Underneath my yellow skin

Bigger faster stronger

Yesterday, I was talking about my daily routine. How it’s gone from five minutes of stretches a day to over an hour of stretches, Taiji (solo form and weapons), and now Bagua. I was feeling a bit bored with my routine, so adding Bagua has really spiced it up. Oh, also the weight-bearing set. It’s only three lifts on each side, ten reps each, I started with an 8-pound weight and now have upped it to 10 pounds for two of the three lifts. My teacher has told me that 8 pounds is fine, but I like doing a bit more. I used to lift 20 pounds for certain exercises. I think I even made it up to 25 pounds. THis was more than a decade ago, and I don’t think it’s a good idea to jump to it immediately.

My teacher said that Master Choi, the man who invented this weight set, used to do it with 50 pound weights. Back in the day, he felt the need to be pumped up because there were always young guns who had something to prove. That’s one thing about being a dude–there were always other men who wanted to challenge you to a duel, so to speak.

I will say that adding the weight-bearing set and the Bagua has pumped up my energy. It really is like having another cup of coffee. I have to be careful to do the Bagua early in the routine because if I do it too late, then it can affect my sleep. It’s funny because caffeine doesn’t affect my sleep at all. I can drink coffee all night without a care in the world. But Bagua can really mess with me so I’ve been pushing it earlier and earlier.

It’s funny. My teacher taught me to walk the circle with the DeerHorn Knives the third or fourth year I was studying with her. It was to replace meditation, which I could not do without having terrible flashbacks. Walking the circle centered me and gave me energy. And I adored the deerhorn knives with all my heart.

They are probably my favorite weapon overall. If I had to do a quick ranking, it would be those and the double sabers. The sword is a sentimental favorite because it’s the one that ignited my love for all things bladed (er, and poke-y). It’s my first love, which means it’ll always have a special place in my heart. And, I appreciate the saber more than I did when I first learned it. It will never be my favorite, but it’s a powerful weapon. I like the fan a lot, and I hate the cane. I am also fond of the karambit, which is not Taiji. I like the staff/spear, but I haven’t done much with it yet. Oh, and it’s fun to do the Wu-Li (dancing) Sword Form, especially when I just put on a song and dance.

The video I have included above is incredible. I can only dream of being that competent at Taiji and Bagua. This is what a lifetime of dedication to the art will do for you. I don’t need to be that good, though, in order to get the benefits. Taiji has done so much for me without me reaching that higher plane.

When I first started Taiji, I hated my body, hated my family, and hated my life. I was depressed and anxious, and I questioned everything and everyone. Including my teacher. I have said to her many times that I had to have been the worst student because I questioned everything. She said it was fine because at least I accepted the answers when I got them. Which was true. No matter if the answer was, “I don’t know, but I’ll looki it up and get back to you” because as long as she was truthful with me, I was fine.

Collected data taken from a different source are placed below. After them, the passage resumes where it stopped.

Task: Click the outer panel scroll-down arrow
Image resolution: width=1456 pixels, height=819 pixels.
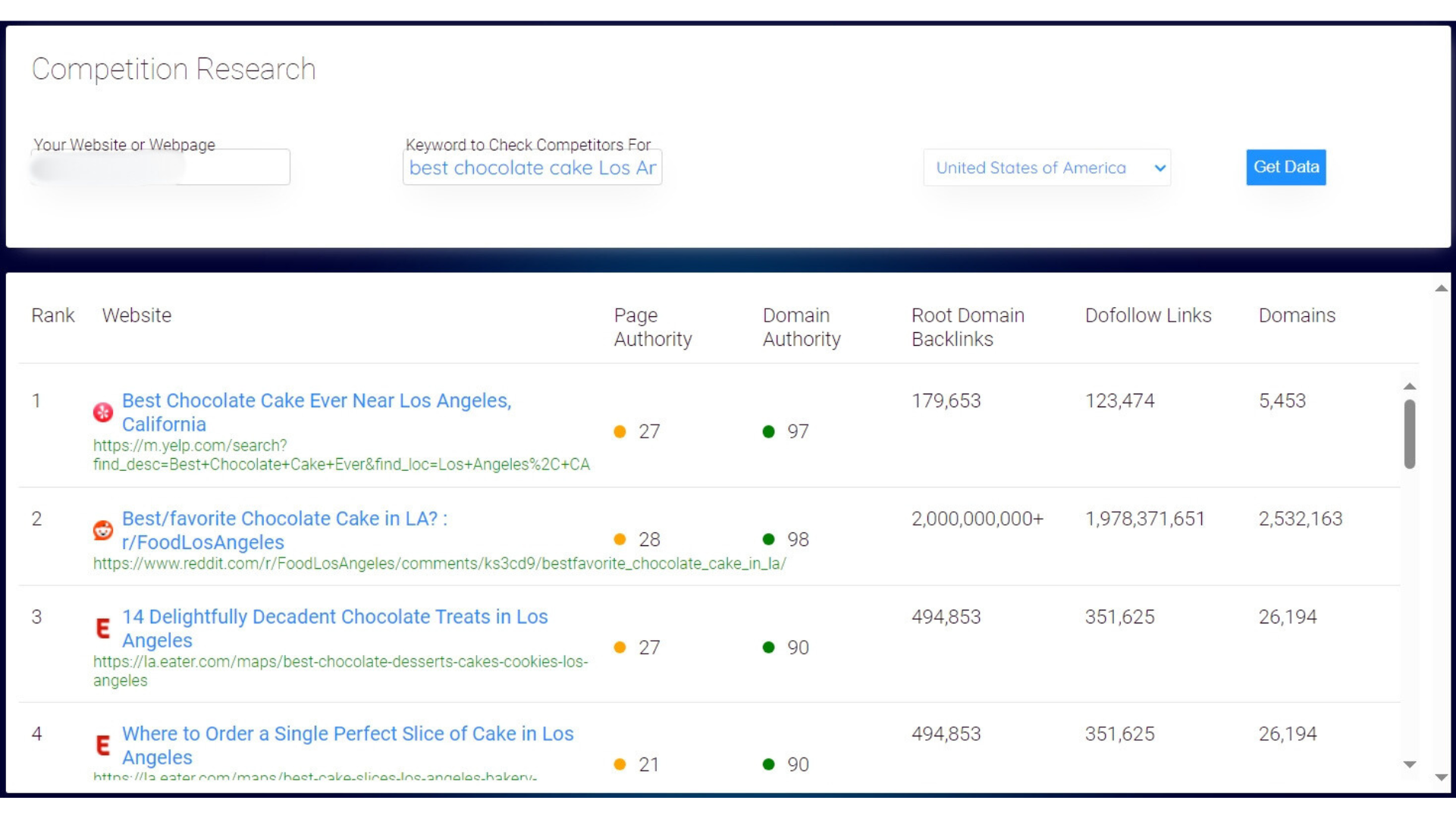Action: click(1442, 777)
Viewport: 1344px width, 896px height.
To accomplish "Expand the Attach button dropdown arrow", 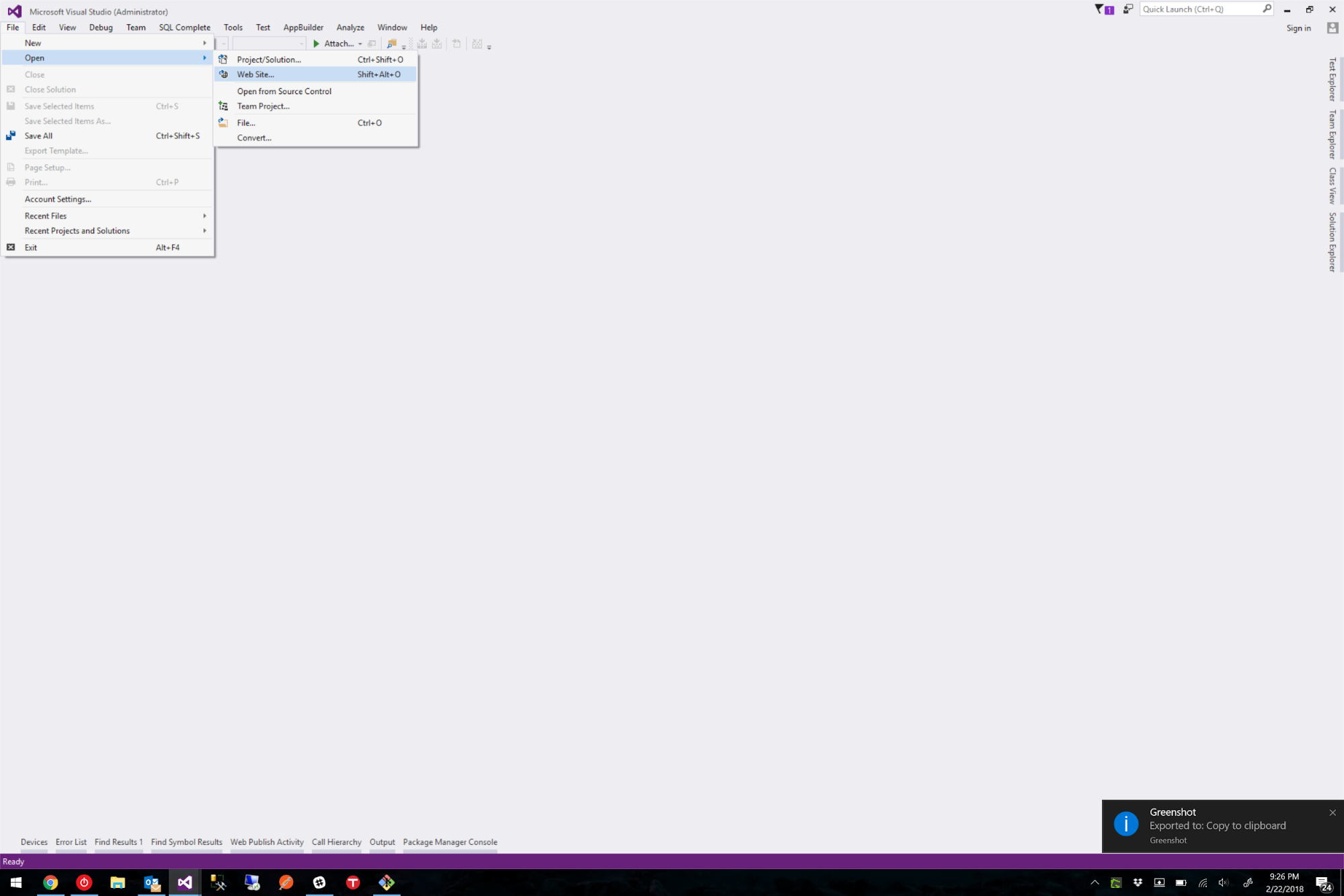I will [360, 44].

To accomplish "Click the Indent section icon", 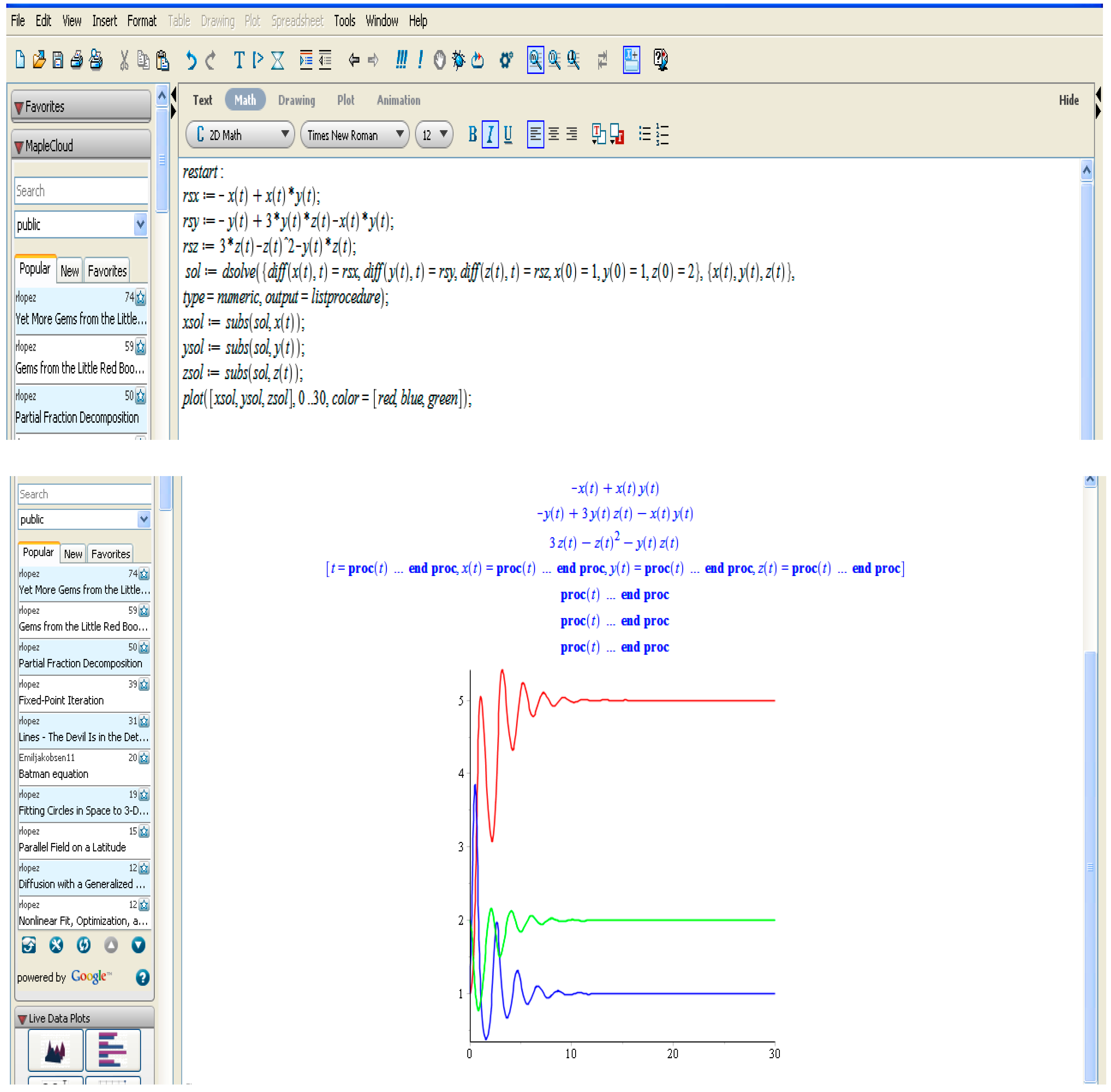I will pyautogui.click(x=306, y=60).
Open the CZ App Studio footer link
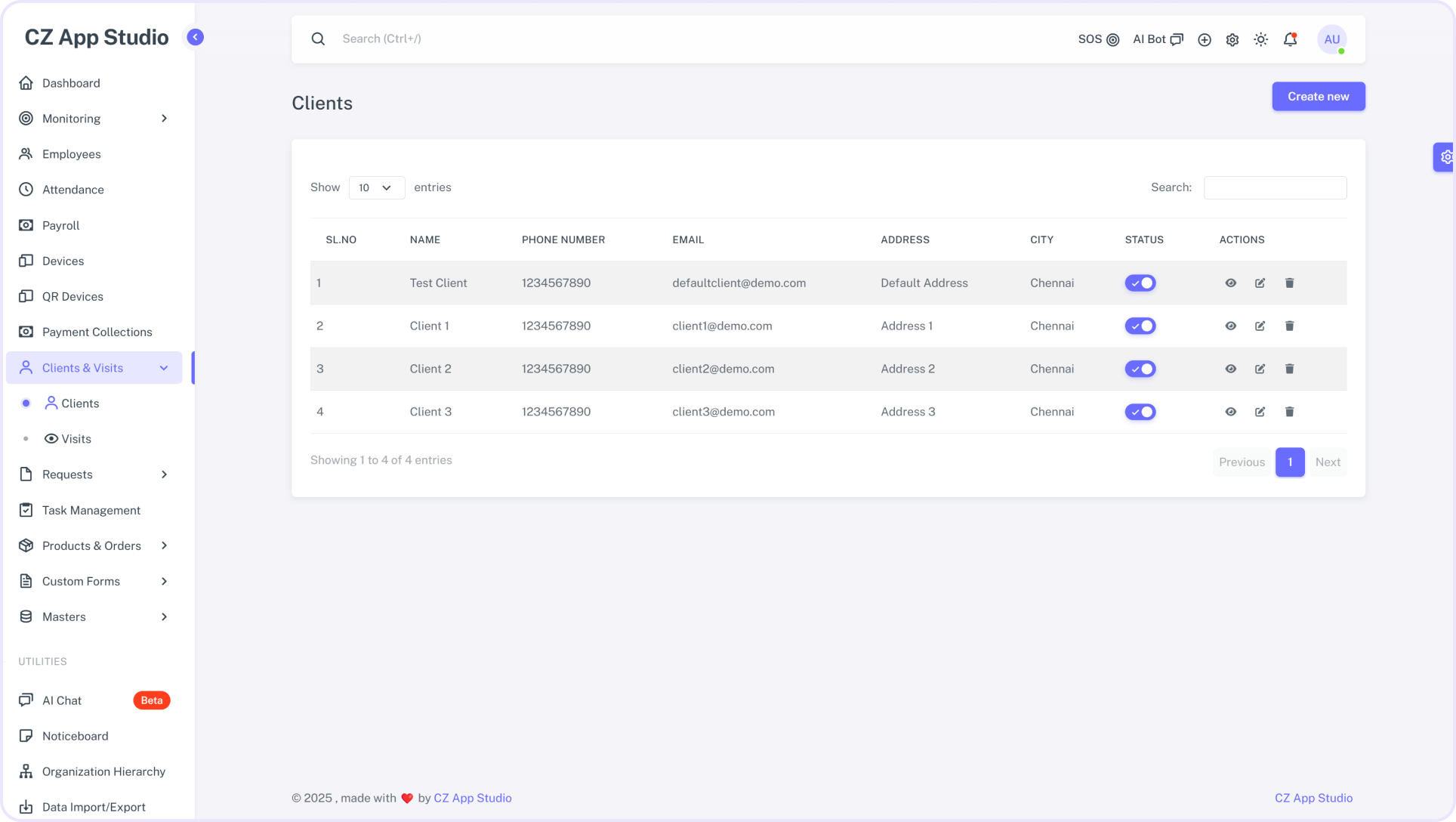 pyautogui.click(x=1313, y=798)
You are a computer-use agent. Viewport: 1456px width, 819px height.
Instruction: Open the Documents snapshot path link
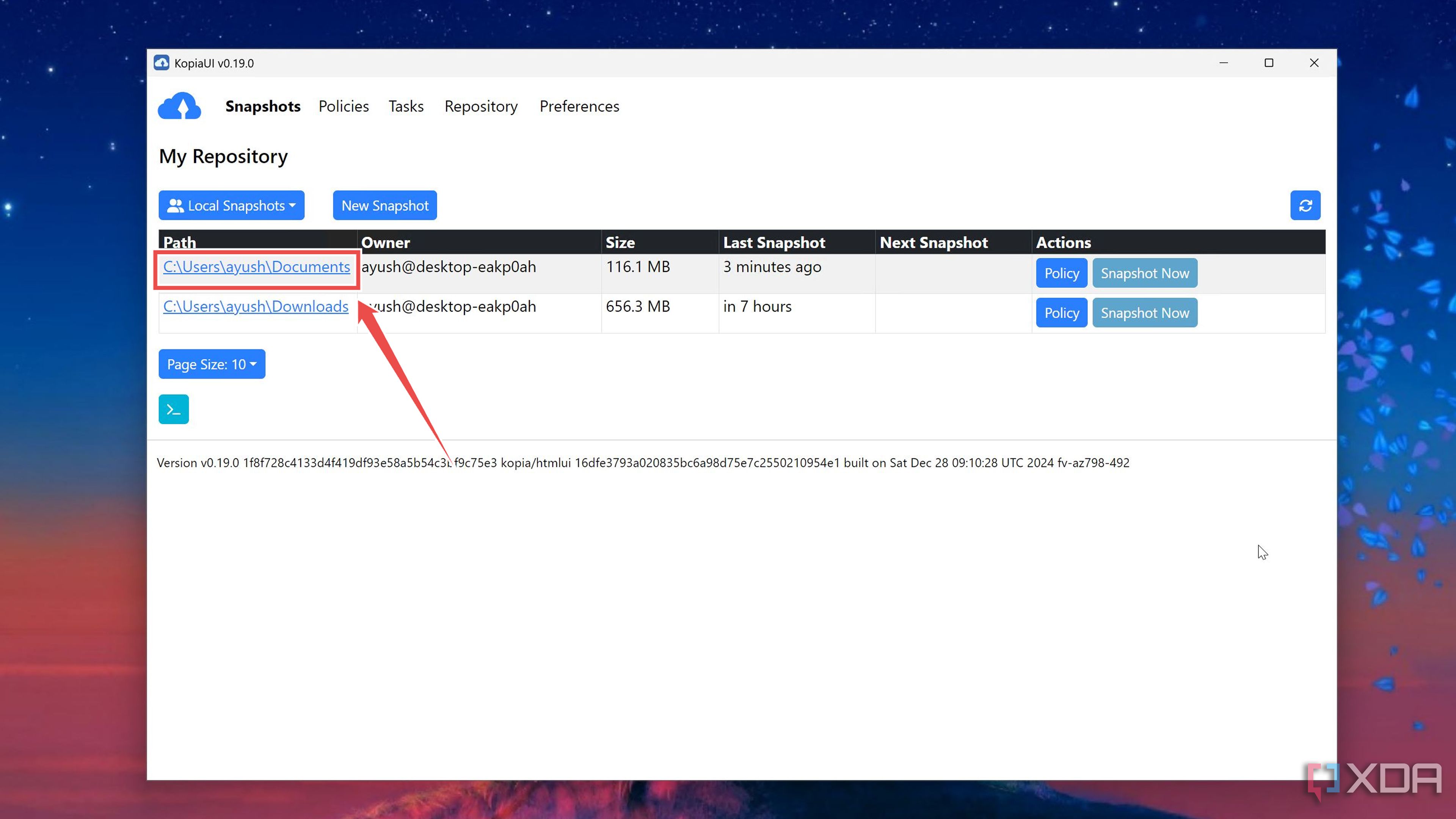tap(257, 267)

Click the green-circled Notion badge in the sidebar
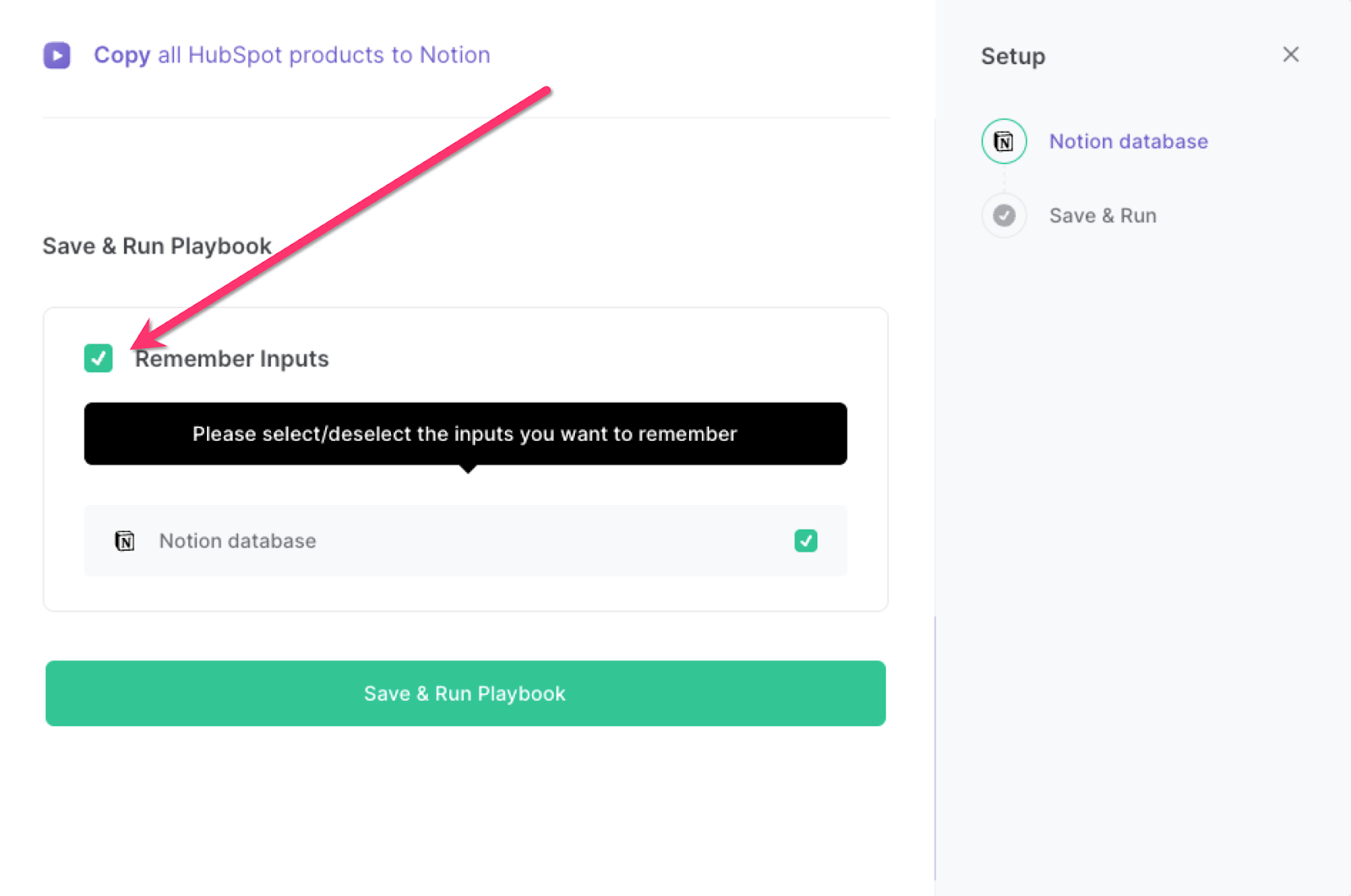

After five years of studying, I was in a minor car accident. When I saw the car hurtling at me, I thought, “I’m going to get hit” and instantly relaxed. That was my body doing what Taiji had taught it to do. I ended up with a giant bruise on my stomach from the seat belt, but that was it.

In addition, I became better at being in crowds. I also learned how to be better, mentally, when dealing with difficult situations. And my teacher helped me with knee pain that had started because of the practice in the first place. She watched me as I was doing the Solo Form, and she told me I was letting my knee collapse inwards. Once I corrected that, the pain disappeared.

I also had crippling back pain that started in the shoulders and moved downwards. My teacher said that me noticing the pain was a good start, even though it didn’t feel that way. It moving downwards was also progress according to her. Then, it was stuck in the small of my back, and it hurt so much. I was grimacing all the time, and I asked her in desperatiion for something to help. She told me to do the stretch we did that involves lying on the flor and allowing your knees to fall to the side naturally.

She said to do it three times to each side (with the pulling the knee/s to the chest in between each repetition). That was it. I was skeptical because it seemed way too easy After two months, the pain had eased up substantially. After a year, it was completely gone. I still do this stretch every day, and it’s kept my back free of pain. If I slouch on my couch while working on my laptop, there might be some aches, but no pain.

People talk about things hurting more as they age as if it’s inevitable. On the RKG Discord, that’s a common theme. I have mentioned Taiji as a way to ease that, but I don’t want to be preachy about it. Plus, I’m well aware that it sounds like snake oil to someone who isn’t a practitioner.

That’s the problem in general with something that is miraculous. It takes too long to explain why it isn’t a miracle and how it can be beneficial in terms that aren’t fantastical. We were talking about this in class on Satruday. I know I sound like a zealot, but it’s a fact. If I hadn’t studied Taiji for fourteen years, I would not be where I am now. I am in much better physical shape now than when I was twenty years ago. Taiji has changed my life, and I’m not hesitant to say that.